■ Data provided ■
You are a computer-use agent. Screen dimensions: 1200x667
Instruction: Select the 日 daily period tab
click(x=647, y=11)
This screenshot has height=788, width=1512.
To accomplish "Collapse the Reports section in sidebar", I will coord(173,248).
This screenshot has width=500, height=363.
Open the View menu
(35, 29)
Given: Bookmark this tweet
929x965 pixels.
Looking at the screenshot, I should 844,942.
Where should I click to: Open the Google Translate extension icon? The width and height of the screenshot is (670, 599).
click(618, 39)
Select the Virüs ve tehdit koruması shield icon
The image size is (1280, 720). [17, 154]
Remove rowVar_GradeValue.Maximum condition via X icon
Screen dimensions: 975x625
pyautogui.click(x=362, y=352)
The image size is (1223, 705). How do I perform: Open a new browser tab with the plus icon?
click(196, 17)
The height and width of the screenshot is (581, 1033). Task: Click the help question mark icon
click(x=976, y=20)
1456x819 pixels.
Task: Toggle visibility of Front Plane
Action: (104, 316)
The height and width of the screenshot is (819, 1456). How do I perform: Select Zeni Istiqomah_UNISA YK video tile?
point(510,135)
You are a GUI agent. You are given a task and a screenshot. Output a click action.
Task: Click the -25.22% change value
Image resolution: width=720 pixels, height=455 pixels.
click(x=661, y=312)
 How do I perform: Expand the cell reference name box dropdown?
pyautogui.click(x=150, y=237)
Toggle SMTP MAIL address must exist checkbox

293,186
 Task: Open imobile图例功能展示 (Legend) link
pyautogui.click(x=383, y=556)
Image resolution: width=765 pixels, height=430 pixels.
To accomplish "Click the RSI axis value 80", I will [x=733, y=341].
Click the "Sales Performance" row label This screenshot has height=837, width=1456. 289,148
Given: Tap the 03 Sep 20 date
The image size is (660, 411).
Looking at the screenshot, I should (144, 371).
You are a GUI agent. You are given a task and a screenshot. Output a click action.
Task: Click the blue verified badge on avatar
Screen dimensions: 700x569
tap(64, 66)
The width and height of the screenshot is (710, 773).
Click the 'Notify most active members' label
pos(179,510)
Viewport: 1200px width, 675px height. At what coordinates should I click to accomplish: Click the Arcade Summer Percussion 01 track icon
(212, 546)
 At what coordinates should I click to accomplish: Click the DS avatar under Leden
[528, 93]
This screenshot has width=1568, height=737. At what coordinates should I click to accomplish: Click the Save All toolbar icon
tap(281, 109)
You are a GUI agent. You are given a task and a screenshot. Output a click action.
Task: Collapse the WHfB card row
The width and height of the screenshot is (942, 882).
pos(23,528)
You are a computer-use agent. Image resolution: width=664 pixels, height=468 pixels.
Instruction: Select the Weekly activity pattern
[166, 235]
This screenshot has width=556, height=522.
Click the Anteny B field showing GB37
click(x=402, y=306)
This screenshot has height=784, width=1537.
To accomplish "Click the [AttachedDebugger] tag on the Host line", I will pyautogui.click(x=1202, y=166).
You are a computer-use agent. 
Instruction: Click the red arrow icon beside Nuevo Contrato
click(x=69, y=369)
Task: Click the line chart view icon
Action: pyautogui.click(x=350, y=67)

■ What to do ■
Return the span of lines in the data above that opens at the line with "How do I perform: Expand" and closes at the line with "The width and height of the screenshot is (710, 773).", exactly, ends included, nothing else.

■ Completed task ■
 How do I perform: Expand the cell reference name box dropdown?
pyautogui.click(x=150, y=237)
Toggle SMTP MAIL address must exist checkbox

293,186
 Task: Open imobile图例功能展示 (Legend) link
pyautogui.click(x=383, y=556)
Image resolution: width=765 pixels, height=430 pixels.
To accomplish "Click the RSI axis value 80", I will [x=733, y=341].
Click the "Sales Performance" row label This screenshot has height=837, width=1456. 289,148
Given: Tap the 03 Sep 20 date
The image size is (660, 411).
Looking at the screenshot, I should (144, 371).
You are a GUI agent. You are given a task and a screenshot. Output a click action.
Task: Click the blue verified badge on avatar
Screen dimensions: 700x569
tap(64, 66)
The width and height of the screenshot is (710, 773).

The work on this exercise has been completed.